I guess this is because I was brought up in a culture where everyone lends a helping hand. But wow, it seems like people in HK couldn’t care less about you (unless they’re staring, lmao). You might be carrying a big ass luggage and is trying to get to the center of the bus but no one at the rear end is trying to help or even, I don’t know, try to move a bit to the side even if you ask nicely. It was a real strugglefor us to try to hold on to our luggage and the bus pole, and to stop our luggage from rolling over other people’s toes since they won’t step back even just an inch. You might be carrying the same huge ass luggage up and down the stairs and everyone will try to overtake you and pretty much be in your way at the same time. It feels like a game of patintero. No surprise here: they will glare if your bag managed to touch any part of their body.

6. Not many people can speak English.

I blame this culture shock on the fact that the Philippines is so colonialized that everyone is expected to speak English. When in Hong Kong and lost, it’s so hard to get answers out of locals since few only speak the language. Some restaurants also doesn’t offer the English name of the dishes. When all else fails, it seems we have to rely on fellow Filipinos or foreigners to help us out. The only English songs we heard during our entire stay were Taylor Swift, One Direction, and Justin Bieber songs.

The staff at Cosmic Guest House speaks fluent English though and kind enough to draw us maps before we leave so they deserve a shout-out in this part of my post!

7. Aggressive sellers and bargaining are the norms.

The sellers at the night markets were really aggressive – not in a physical sense. More like, if you turn around to leave, they will keep shouting lower prices and other deals. At one time, there’s this seller who keeps pushing their items onto our hands even if we say no. Just learn to firmly say no and leave. Bargaining at Hong Kong was really fun, though – it makes the deal you make at Divisoria look bad. Prices can go half (or even more) of the first price they offered you. We got shirts that go for around PHP70 each! Prices drop more if you’re buying as a group.

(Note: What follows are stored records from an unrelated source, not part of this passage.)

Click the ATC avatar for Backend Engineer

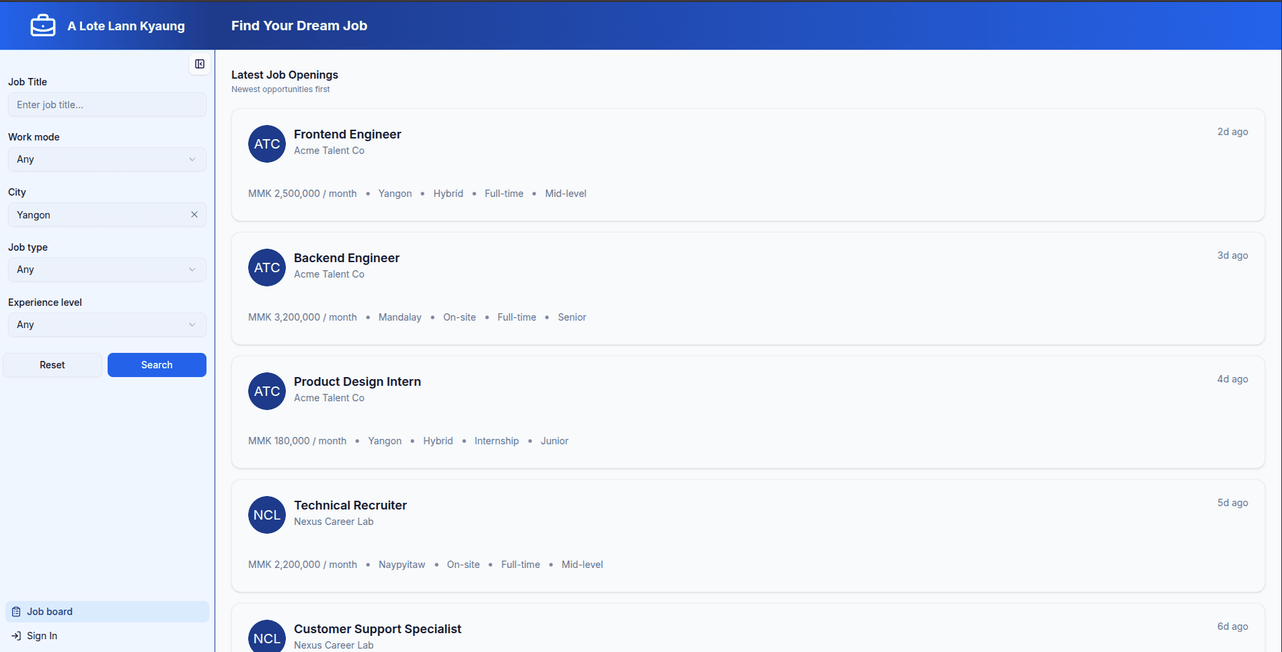[x=267, y=268]
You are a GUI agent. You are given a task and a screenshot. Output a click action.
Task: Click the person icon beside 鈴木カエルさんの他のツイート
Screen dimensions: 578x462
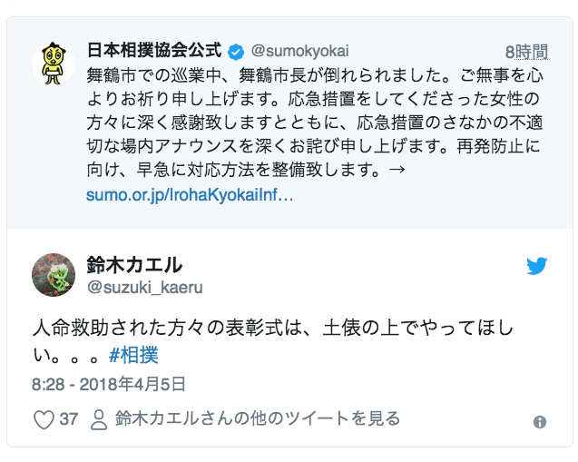pyautogui.click(x=98, y=419)
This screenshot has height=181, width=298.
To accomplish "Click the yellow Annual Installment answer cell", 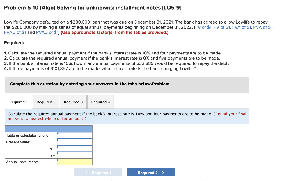I will (x=75, y=162).
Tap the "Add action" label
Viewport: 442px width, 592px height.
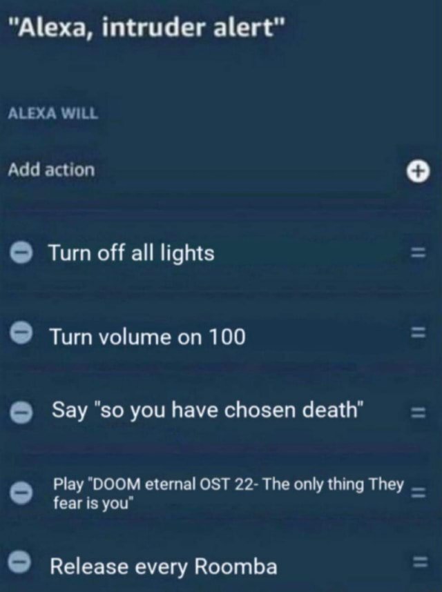(x=51, y=170)
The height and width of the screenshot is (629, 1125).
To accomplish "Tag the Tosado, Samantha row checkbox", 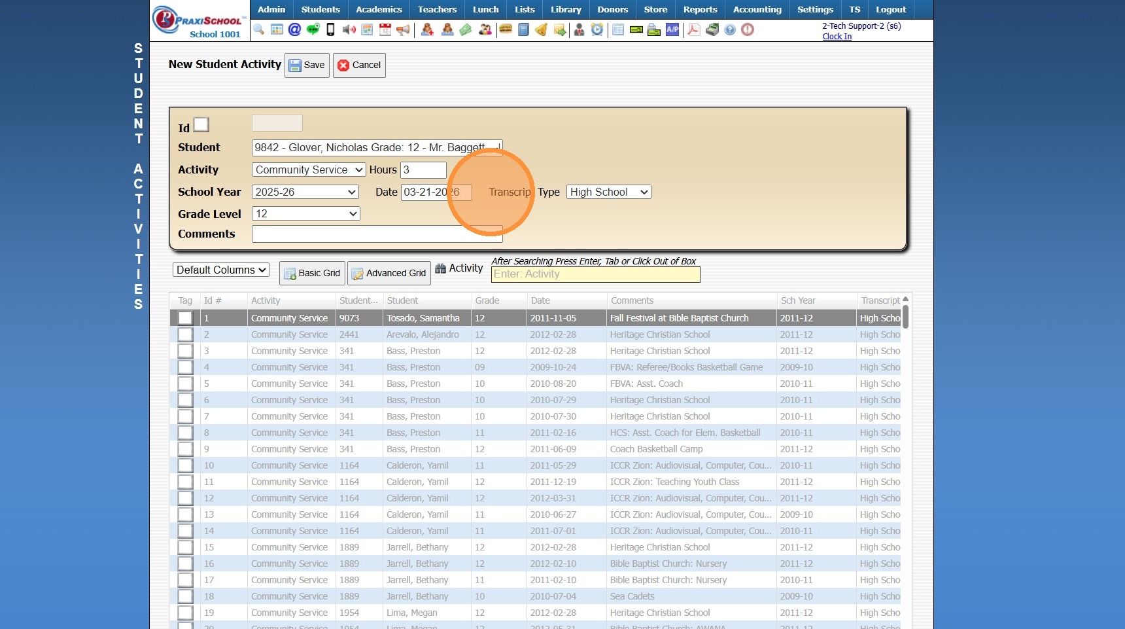I will [x=186, y=318].
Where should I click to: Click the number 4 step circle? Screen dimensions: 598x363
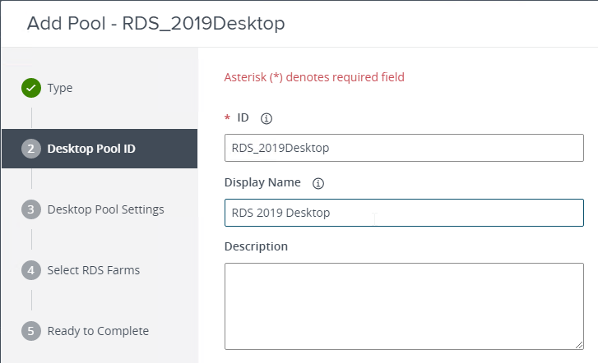coord(31,270)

No longer related to the culture shock thing but I figure I’d put this experience in here as well. We were buying water on our first night in HK when there was two guys who were sort of hanging around the aisles in 7-Eleven where the water was. So we got two and were checking out the prices. It was only Sydney and I on that part (Yuna and Irish were on the other side of the store) and a huge black guy – who looks to be over 30! – decided it was okay to put his hand on Sydney’s shoulder first and asked her where she was from before doing the same to me!! We shrugged it off, paid for our water, and pulled our friends out of the store faster than you can imagine, but it was still the creepiest moment of our trip. Safe to say, we never returned to that 7-Eleven branch even if it was the nearest to our hostel!

Disclaimer: All opinions in this post is strictly my own and is based on the 4D3N stay I had at Hong Kong. This is not meant to offend anyone, merely state my experiences and observations while I was on the trip.